What is required: Retype every line of the listing below character for character. Leave out the pictures.

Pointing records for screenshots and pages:
* start *
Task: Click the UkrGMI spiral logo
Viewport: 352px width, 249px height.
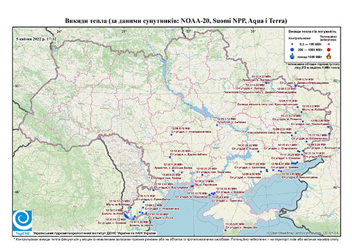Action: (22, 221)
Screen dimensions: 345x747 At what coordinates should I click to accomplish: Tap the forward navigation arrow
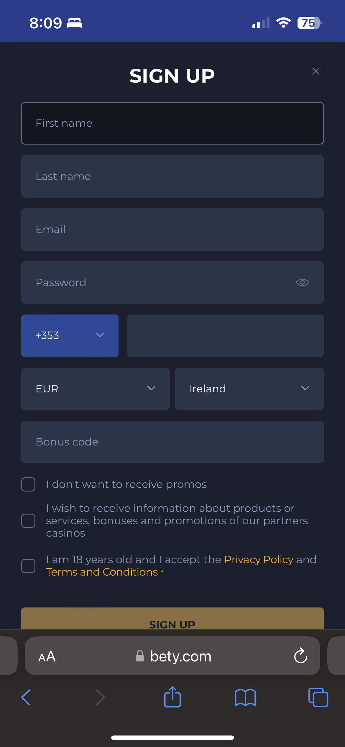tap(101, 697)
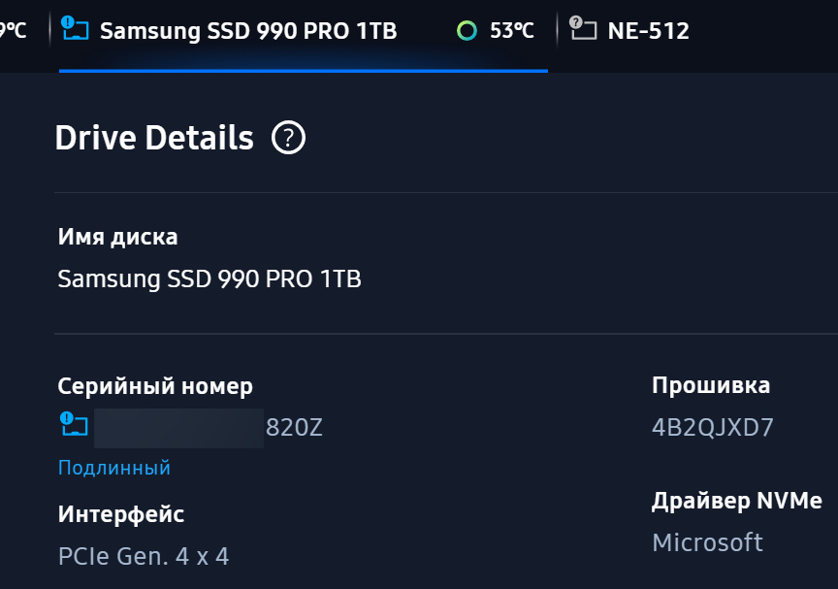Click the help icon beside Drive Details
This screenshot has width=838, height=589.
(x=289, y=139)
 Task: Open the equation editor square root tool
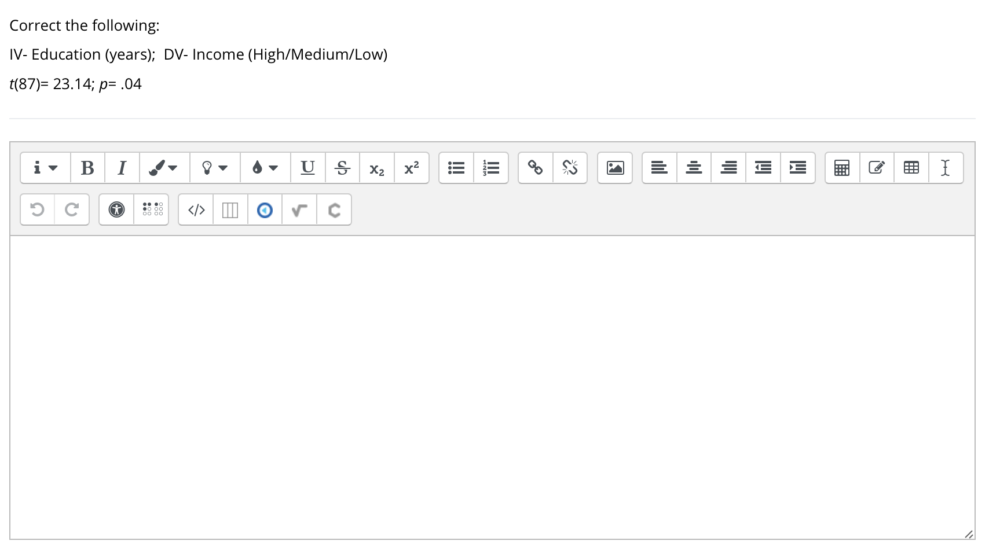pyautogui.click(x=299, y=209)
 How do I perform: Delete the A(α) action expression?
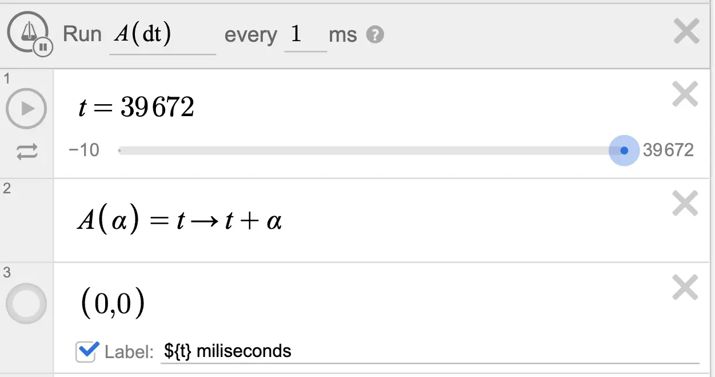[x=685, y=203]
* end *
Result:
Task: Click the UkrGMI spiral logo
Viewport: 352px width, 249px height.
Action: (22, 221)
Screen dimensions: 345x747 At what coordinates should I click to accomplish: Tap the forward navigation arrow
tap(101, 697)
Click the help icon beside Drive Details
This screenshot has width=838, height=589.
(x=289, y=139)
 Task: Open the equation editor square root tool
pyautogui.click(x=299, y=209)
 How do I perform: Delete the A(α) action expression?
[x=685, y=203]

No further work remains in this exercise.